Farmacie e consegna dei farmaci
Consentita l’attività di produzione, trasporto, commercializzazione e consegna di farmaci, tecnologie sanitarie e dispositivi medico chirurgici, prodotti agricoli e alimentari. Consentita ogni attività per fronteggiare l’emergenza. Le farmacie e la parafarmacie rimarranno aperte e senza restrizioni di orario. Occorre, però, recarsi in farmacia o parafarmacia solo in caso di effettiva necessità.
In presenza di sintomi da raffreddamento, febbre o difficoltà respiratorie, i pazienti sono invitati a chiamare il medico per consigli: bisogna entrare in farmacia, solo se il medico dice che si potete farlo, coprendovi naso e bocca con una mascherina o, se ne è sprovvisti, con un fazzoletto di carta monouso. Lo stesso vale per i familiari di persone con i sintomi.
Per gli anziani o le persone con difficoltà di movimento, diverse farmacie hanno attivato servizi di consegna a domicilio.
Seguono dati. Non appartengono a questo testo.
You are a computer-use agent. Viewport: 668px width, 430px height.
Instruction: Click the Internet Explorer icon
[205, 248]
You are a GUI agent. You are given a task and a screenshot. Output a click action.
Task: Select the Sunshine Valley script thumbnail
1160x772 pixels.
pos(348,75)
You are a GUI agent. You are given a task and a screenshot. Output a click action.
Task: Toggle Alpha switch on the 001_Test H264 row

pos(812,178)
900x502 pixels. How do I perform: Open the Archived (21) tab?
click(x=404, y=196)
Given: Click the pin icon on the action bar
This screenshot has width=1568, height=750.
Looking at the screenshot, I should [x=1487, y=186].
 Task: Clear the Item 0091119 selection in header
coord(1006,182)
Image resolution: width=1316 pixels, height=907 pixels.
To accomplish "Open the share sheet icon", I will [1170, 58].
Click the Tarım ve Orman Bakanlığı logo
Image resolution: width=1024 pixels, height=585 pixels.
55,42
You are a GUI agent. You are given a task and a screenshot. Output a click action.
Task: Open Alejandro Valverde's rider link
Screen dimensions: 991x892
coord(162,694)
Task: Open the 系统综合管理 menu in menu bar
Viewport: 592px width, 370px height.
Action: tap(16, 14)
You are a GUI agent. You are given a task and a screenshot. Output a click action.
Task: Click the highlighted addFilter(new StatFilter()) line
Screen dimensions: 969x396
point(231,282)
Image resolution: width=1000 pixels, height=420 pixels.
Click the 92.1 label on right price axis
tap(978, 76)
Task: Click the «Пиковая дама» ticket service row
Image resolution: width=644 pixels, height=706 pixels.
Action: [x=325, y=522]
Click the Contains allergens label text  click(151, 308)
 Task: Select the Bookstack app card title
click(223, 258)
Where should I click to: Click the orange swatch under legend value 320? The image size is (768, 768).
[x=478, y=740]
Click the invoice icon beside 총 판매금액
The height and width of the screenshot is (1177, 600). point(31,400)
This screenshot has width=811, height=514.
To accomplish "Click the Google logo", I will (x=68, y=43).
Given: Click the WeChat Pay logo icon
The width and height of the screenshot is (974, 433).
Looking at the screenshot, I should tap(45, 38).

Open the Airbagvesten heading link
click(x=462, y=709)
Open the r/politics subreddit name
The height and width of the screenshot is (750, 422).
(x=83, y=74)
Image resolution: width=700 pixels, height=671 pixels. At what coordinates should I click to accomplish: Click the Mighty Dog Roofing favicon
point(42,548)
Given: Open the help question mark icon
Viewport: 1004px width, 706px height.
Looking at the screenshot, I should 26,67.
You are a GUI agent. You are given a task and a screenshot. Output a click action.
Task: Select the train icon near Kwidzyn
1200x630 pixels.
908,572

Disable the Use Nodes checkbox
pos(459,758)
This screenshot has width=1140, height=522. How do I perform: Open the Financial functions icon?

L’ingresso può comunque essere limitato per evitare l’eccessiva vicinanza e il farmacista è tenuto a regolare gli afflussi.
Giornali e tabacchi
In tutta Italia restano aperte le edicole e i tabaccai (al netto delle attività che sono state fermate come quelle dei giochi) e deve essere garantita, come per tutti i servizi non vietati, la distanza di sicurezza interpersonale di un metro. In alcune regioni, è stato poi previsto l’obbligo di limitare l’accesso all’interno dei locali a un solo componente del nucleo familiare «salvo comprovati motivi di assistenza ad altre persone».
Pensioni
Quanto al pagamento delle pensioni, le Poste hanno anticipato il pagamento. Per i titolari di un libretto di risparmio, di un ContoBancoPosta o di una Postepay Evolution, le pensioni saranno accreditate dal 26 marzo. I titolari di carta Postamat, Carta Libretto o di Postepay Evolution potranno prelevare i contanti da oltre 7mila Atm Postamat, senza bisogno di recarsi allo sportello. Coloro che non possono evitare di ritirare la pensione in contanti nell’ufficio postale dovranno invece presentarsi secondo la seguente turnazione alfabetica: dalla A alla B (giovedì 26 marzo); dalla E alla K (sabato mattina 28 marzo); dalla L alla O (lunedì 30 marzo); dalla P alla R (martedì 31 marzo); dalla S alla Z (mercoledì 1 aprile). Le Poste hanno poi istituito l numero verde 800 003 322 per i dettagli sui pagamenti nel proprio Comune, ma è possibile consultare anche il sito www.poste.it.